In-Context Prompting
In AutoTimes, the authors also experimented on a technique called In-Context Forecasting, where the input time series patches are conditioned on a set of historical time series patches. The idea is that the LLM can use the historical time series patches to help with the forecasting of the future time series patches. This is provided using the last_insample_window
function in their dataloader class (for the M4 dataset in particular):
def __getitem__(self, index):
insample = np.zeros((self.seq_len, 1))
insample_mask = np.zeros((self.seq_len, 1))
outsample = np.zeros((self.pred_len + self.label_len, 1))
outsample_mask = np.zeros((self.pred_len + self.label_len, 1)) # m4 dataset
sampled_timeseries = self.timeseries[index]
cut_point = np.random.randint(low=max(1, len(sampled_timeseries) - self.window_sampling_limit),
high=len(sampled_timeseries),
size=1)[0]
insample_window = sampled_timeseries[max(0, cut_point - self.seq_len):cut_point]
insample[-len(insample_window):, 0] = insample_window
insample_mask[-len(insample_window):, 0] = 1.0
outsample_window = sampled_timeseries[
cut_point - self.label_len:min(len(sampled_timeseries), cut_point + self.pred_len)]
outsample[:len(outsample_window), 0] = outsample_window
outsample_mask[:len(outsample_window), 0] = 1.0
return insample, outsample, insample_mask, outsample_mask
def last_insample_window(self):
"""
The last window of insample size of all timeseries.
This function does not support batching and does not reshuffle timeseries.
:return: Last insample window of all timeseries. Shape "timeseries, insample size"
"""
insample = np.zeros((len(self.timeseries), self.seq_len))
insample_mask = np.zeros((len(self.timeseries), self.seq_len))
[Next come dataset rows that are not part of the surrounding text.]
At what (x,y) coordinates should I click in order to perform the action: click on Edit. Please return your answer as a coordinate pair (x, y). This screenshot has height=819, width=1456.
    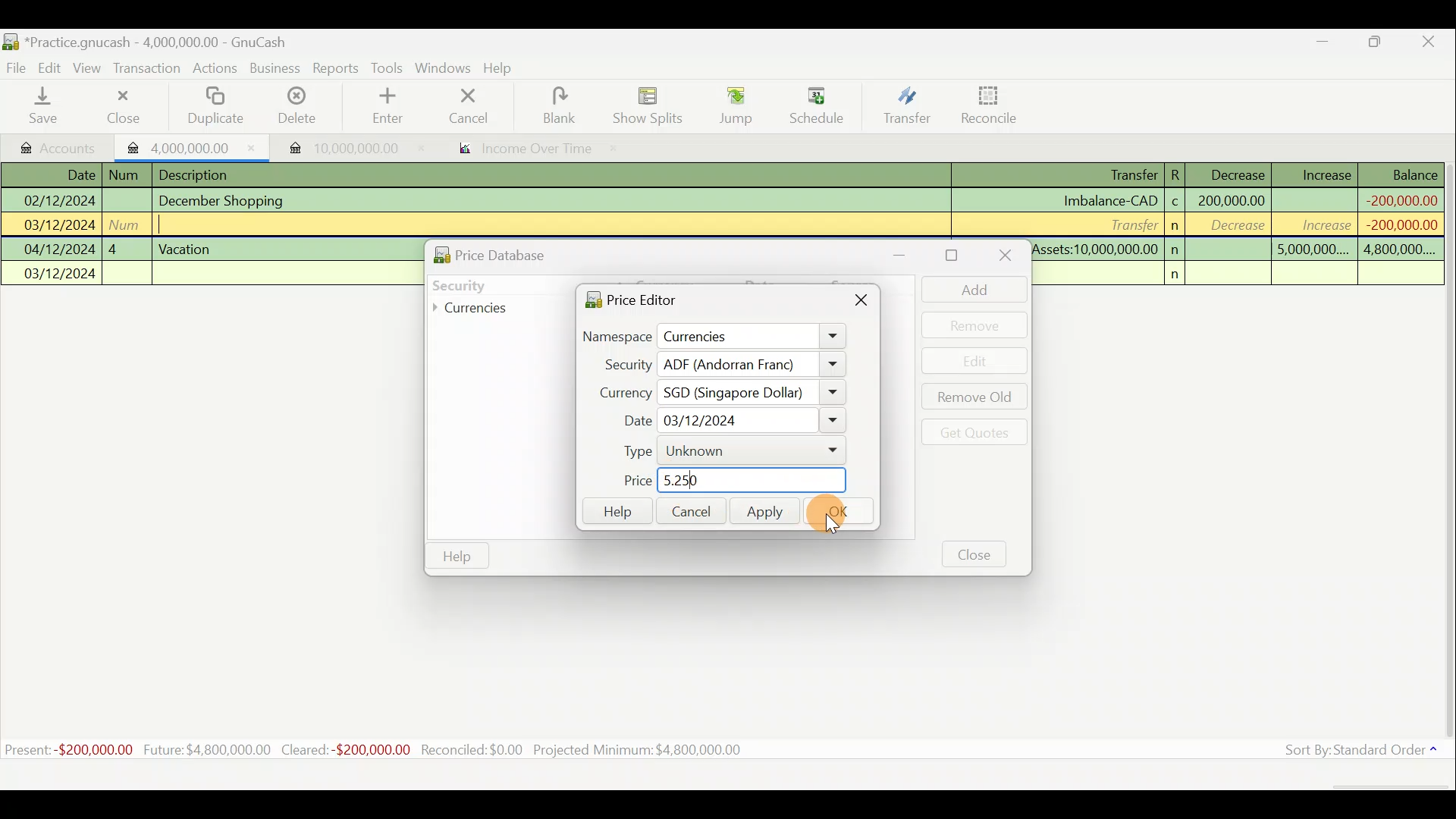
    Looking at the image, I should click on (976, 361).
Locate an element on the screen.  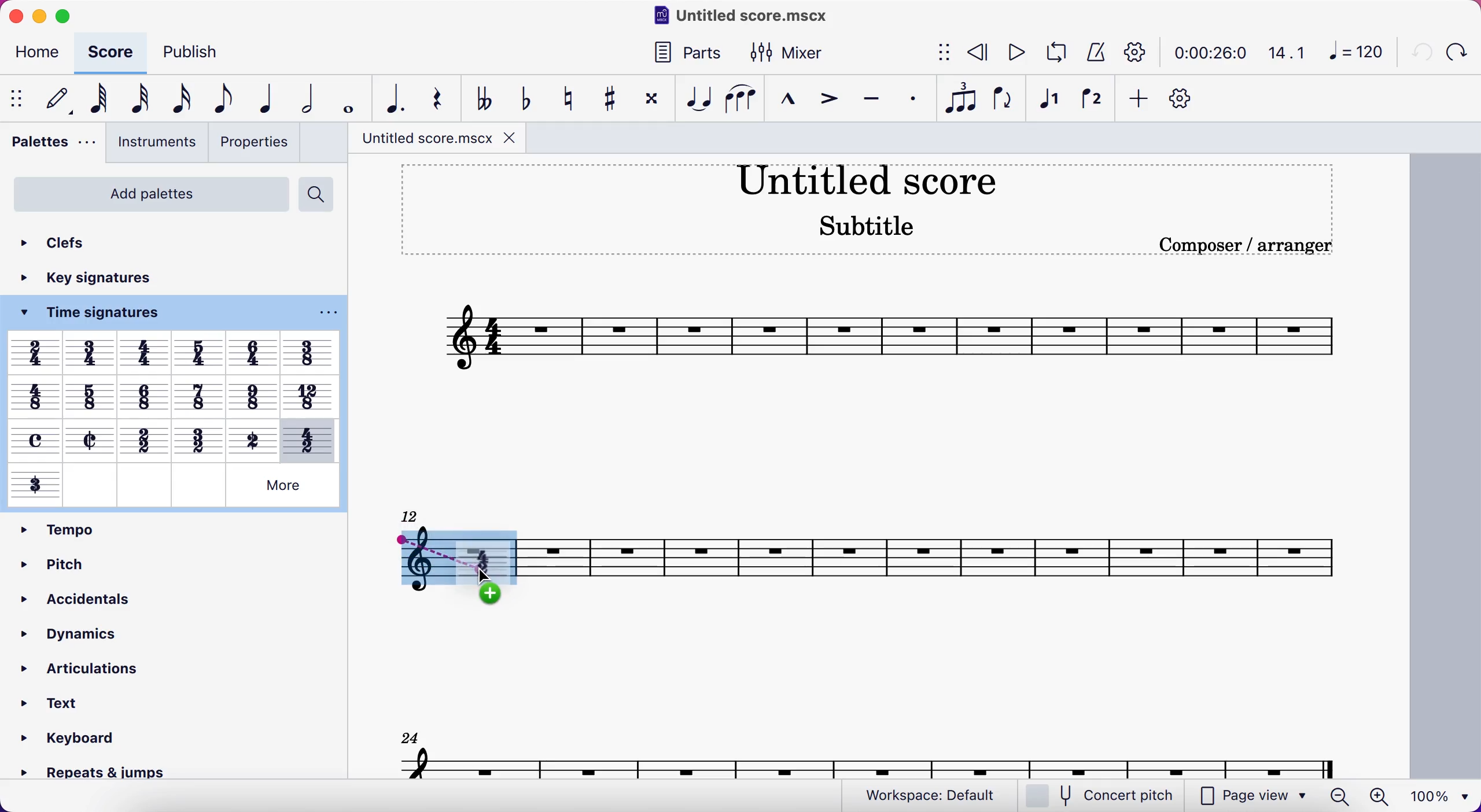
score is located at coordinates (878, 337).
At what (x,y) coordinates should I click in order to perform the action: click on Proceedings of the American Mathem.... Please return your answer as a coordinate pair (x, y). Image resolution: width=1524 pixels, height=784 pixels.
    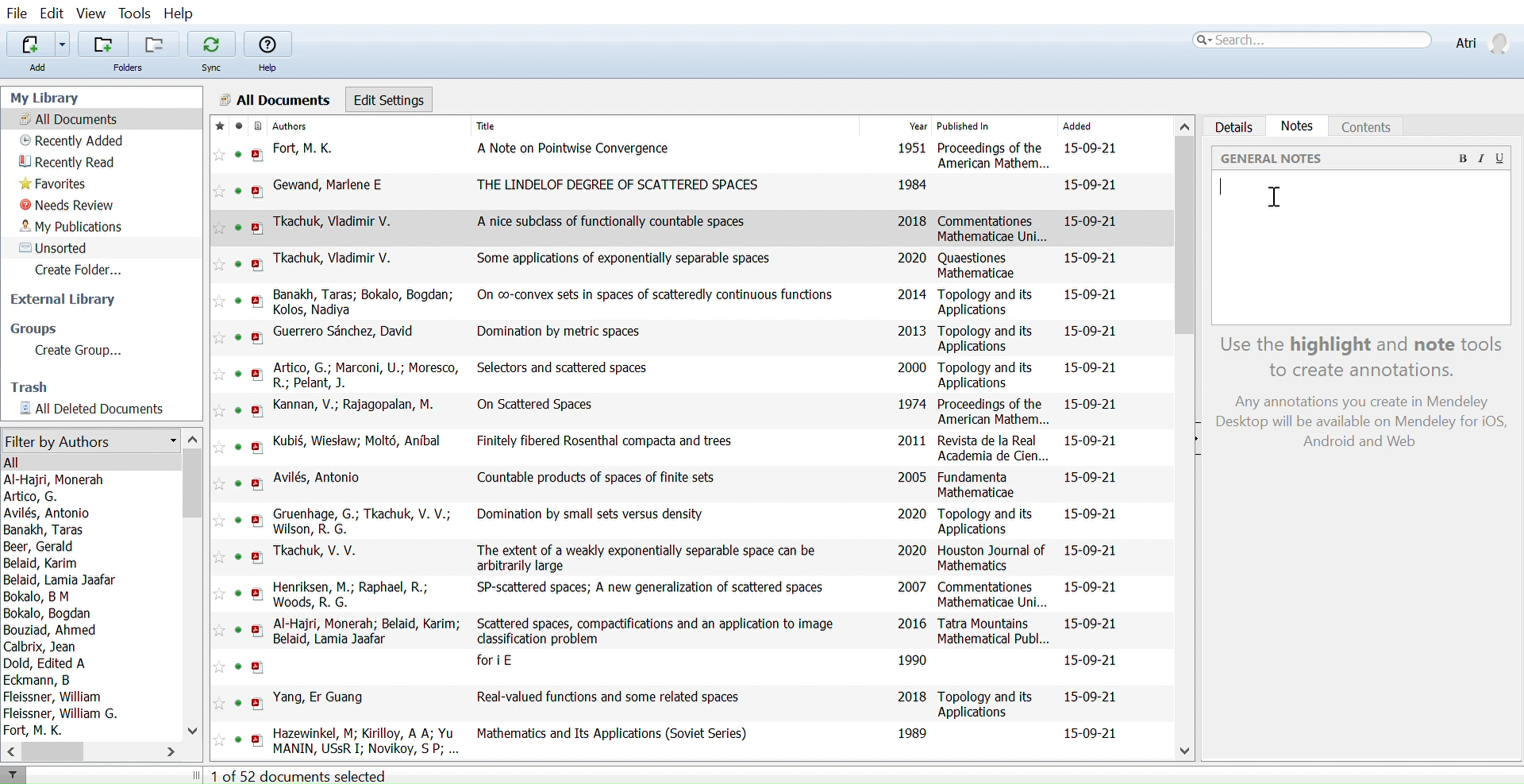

for i, ts in enumerate(self.timeseries):
ts_last_window = ts[-self.seq_len:]
insample[i, -len(ts):] = ts_last_window
insample_mask[i, -len(ts):] = 1.0
return insample, insample_mask
Conclusion
The codebase follows a similar and a very straight-forward approach as TimeLLM, which makes it a lot easier to read than the TEST codebase. It is interesting to see what happens if we try to combine the specific traits of each of the LLM + TS models, since they are somewhat orthogonal to each other, first in the case of embedding time series patches and align the modalities:
- TimeLLM uses muiltiheaded attention to align the patch embeddings with the word embedding matrix of the LLM (only a subset of words).
- TEST uses contrastive learning techniques within the patches and with the word embeddings through some KMeans like clustering approaches.
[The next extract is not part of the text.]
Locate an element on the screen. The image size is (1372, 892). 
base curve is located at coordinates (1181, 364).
- AutoTimes uses the positional embeddings of the timestamps as the second modality, and uses a simple linear layer to align the combined patch + timestamp embeddings with the word embeddings of the LLM.
It would be interesting to see how the performance of AutoTimes changes if we replace the simple linear layer with the alignment mechanisms in TimeLLM or TEST.
In addition, for the input to the LLM (prompts), TimeLLM has the most straightforward prompt, which combines the patch embeddings with texts describing the statistics and highlevel information of the time series. Both TimeLLM and TEST uses some sort of prefix embeddings, such as prompts or soft prompts. Here for AutoTimes, only previous time series were used as context window. Again it would be interesting to see how the performance of AutoTimes changes if we replace the context window with thoes prefix embeddings (or enrich AutoTimes with those prefix embeddings).
Throughout the three papers, there is a lack of discussion on the interplay between different univariate time series, as each dimension of the multivariate time series are encoded independently. This is a research direction worth exploring.